Anthropic released the first formal update on Project Glasswing this week, and the numbers are striking enough that the policy debate around the company's Mythos model now looks almost beside the point. After a single month of restricted access for roughly fifty partner organisations, Mythos has helped flag more than 10,000 high or critical severity vulnerabilities in widely used software. Cloudflare alone reported 2,000 bugs in its critical-path systems, with 400 of those classified as high or critical. Mozilla used the model to find and patch 271 vulnerabilities in Firefox 150. The company says several partners have seen their bug-finding rate increase by more than a factor of ten.

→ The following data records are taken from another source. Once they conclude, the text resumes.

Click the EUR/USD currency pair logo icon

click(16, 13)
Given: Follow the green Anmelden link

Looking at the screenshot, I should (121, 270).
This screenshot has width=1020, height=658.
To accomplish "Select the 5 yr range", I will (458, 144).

What is interesting is not the volume by itself. It is the way that volume rearranges the problem. For years the bottleneck in software security has been finding the bugs. Now, according to Anthropic, the bottleneck is everything that comes after: triage, verification, patch authoring, regression testing, deployment, and convincing end users to actually install the update. A model that can systematically surface tens of thousands of flaws does not eliminate that bottleneck. It exposes how narrow the human-side capacity has always been.

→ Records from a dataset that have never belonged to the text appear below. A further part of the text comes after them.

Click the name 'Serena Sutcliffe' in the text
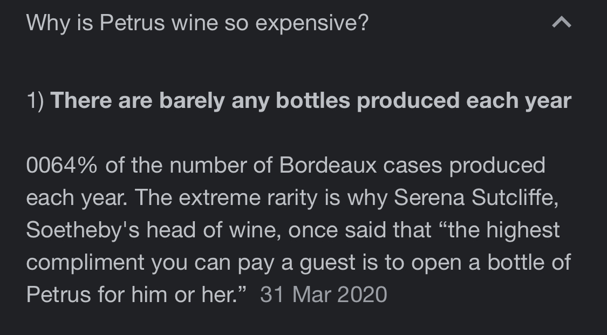Viewport: 607px width, 335px height. click(476, 197)
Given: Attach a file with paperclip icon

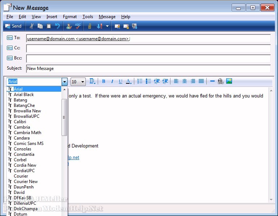Looking at the screenshot, I should (x=89, y=26).
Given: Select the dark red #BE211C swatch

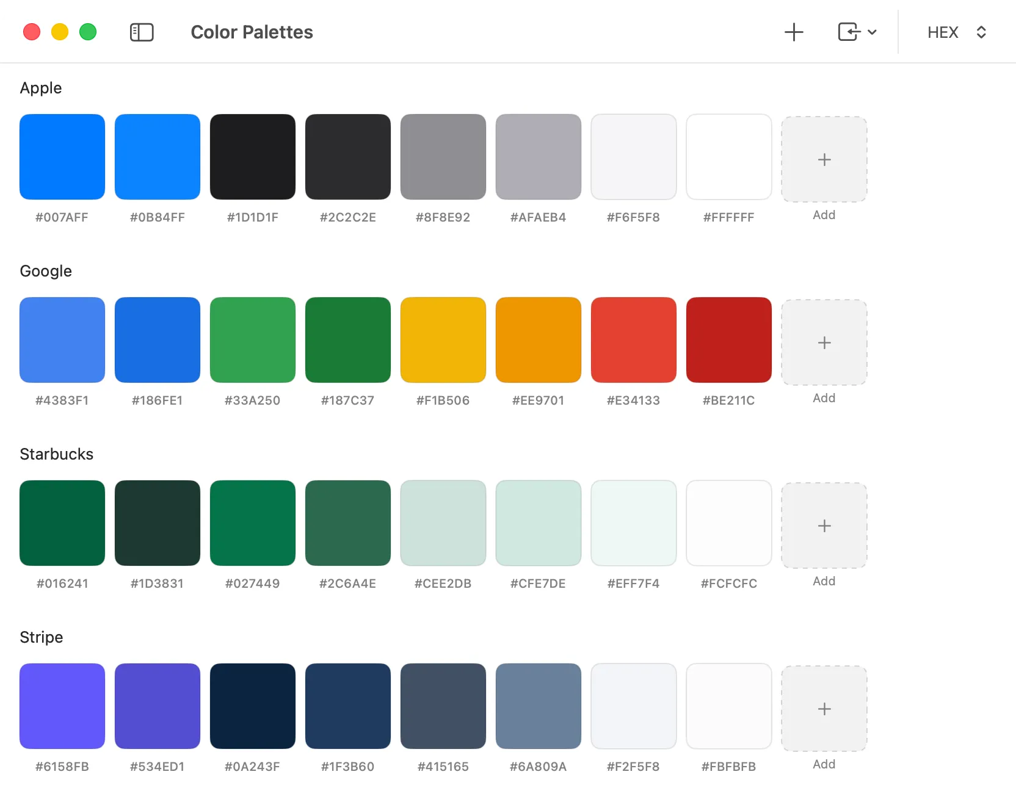Looking at the screenshot, I should point(729,340).
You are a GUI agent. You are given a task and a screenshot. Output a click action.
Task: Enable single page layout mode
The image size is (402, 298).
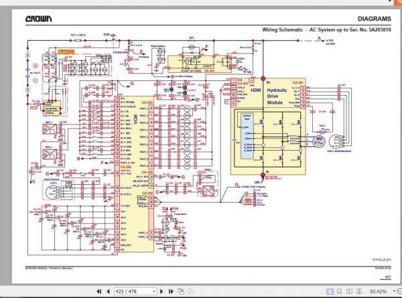coord(330,291)
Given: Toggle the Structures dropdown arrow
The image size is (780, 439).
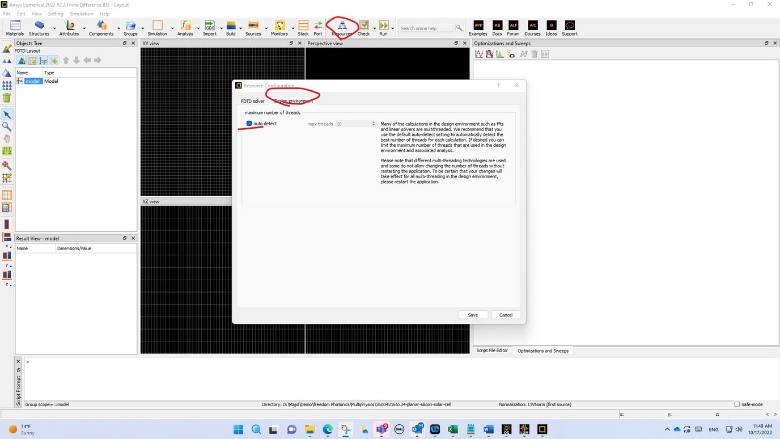Looking at the screenshot, I should [x=55, y=29].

The accuracy figures help explain why this lands harder than past automated-scanner hype. Independent reviewers re-examined 1,752 of Mythos's critical flags and judged that 90.6 percent were legitimate vulnerabilities, with 62.4 percent confirmed as genuinely high or critical. Cloudflare went further and described the model's false positive rate as better than human testers. False positives are usually how security tools fail in practice: a noisy scanner with a 30 percent hit rate gets ignored by engineers, regardless of what its dashboard shows. A 90 percent hit rate forces a different conversation, because the findings cannot be triaged away as noise.
That is also where the new disclosure becomes uncomfortable for the rest of the industry. Anthropic has been careful to limit access, briefing only handpicked partners, and the White House blocked an expansion to a further 70 companies during the rollout. But the company is also explicit that models with similar capability will soon be more broadly available. Once any competent lab ships a Mythos-class system without the same gating, the asymmetry that Glasswing has created vanishes. Defenders inside Cloudflare-sized teams might cope with thousands of new high-severity tickets. Most software vendors cannot.

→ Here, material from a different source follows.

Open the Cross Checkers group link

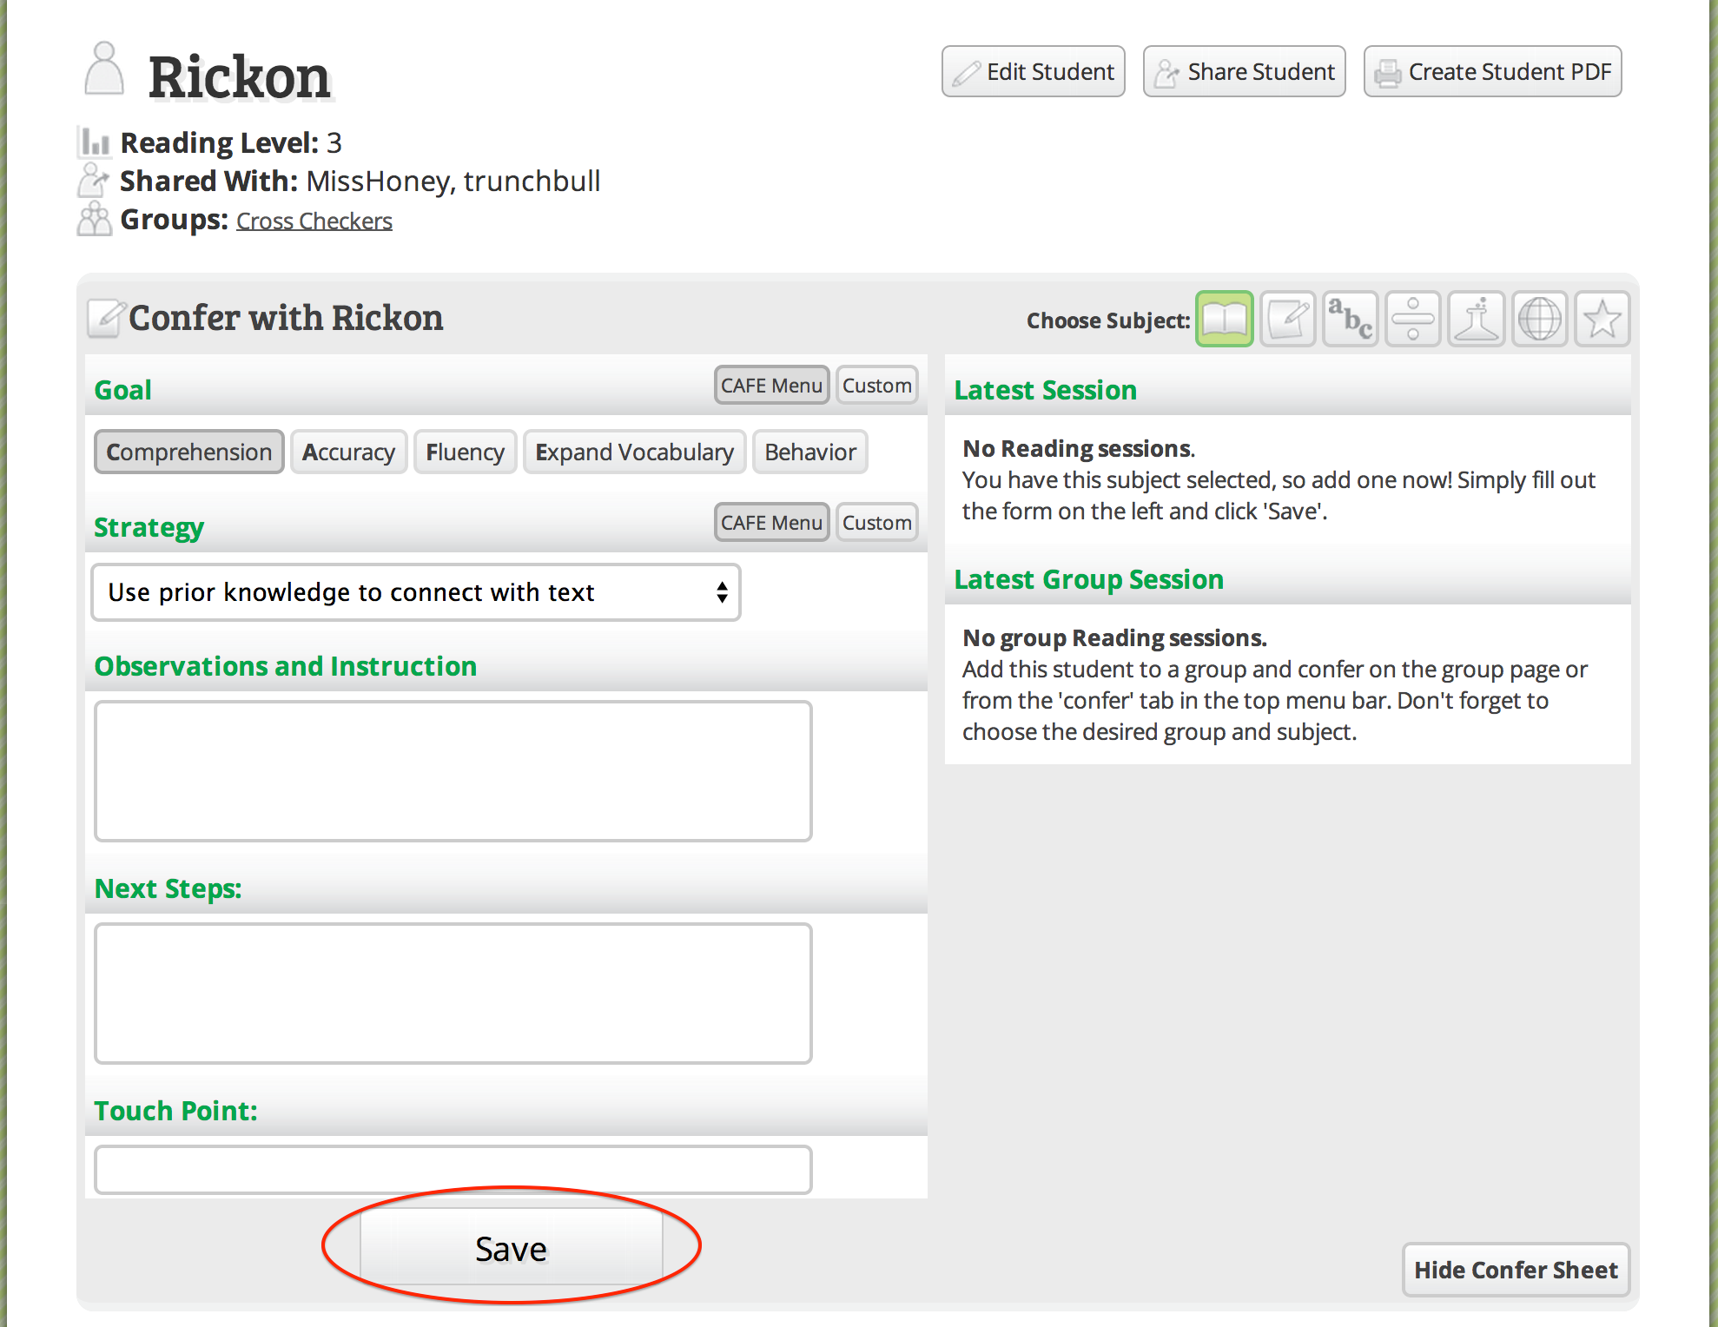[314, 221]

There is a second layer that the partners' numbers quietly imply. The model is not just finding more bugs. It is finding bugs in a different distribution than human researchers, including one that had been sitting in OpenBSD for 27 years. That suggests the existing corpus of known vulnerabilities reflects what humans were able to look for, not what was actually there. If Mythos and its successors are systematically surfacing a wider set of weaknesses, then a lot of software currently in production is more exposed than its security history suggests. Patch backlogs are essentially a record of the bugs we could afford to acknowledge.
The Glasswing update is the technical backdrop to the political theatre of the week. Trump's postponed executive order would have built a voluntary federal review pipeline aimed at exactly this category of model, with the National Security Agency as lead reviewer. Anthropic's own findings make a strong implicit case for that kind of structure, since the company is now openly saying the software industry is not equipped to absorb what the new tooling produces. The harder question is whether anyone, in or out of government, can build the patch-and-deploy machinery fast enough to keep up. For the moment, the strongest finding from Glasswing is not about Mythos. It is about how much of modern software was held together by attackers being roughly as slow as defenders.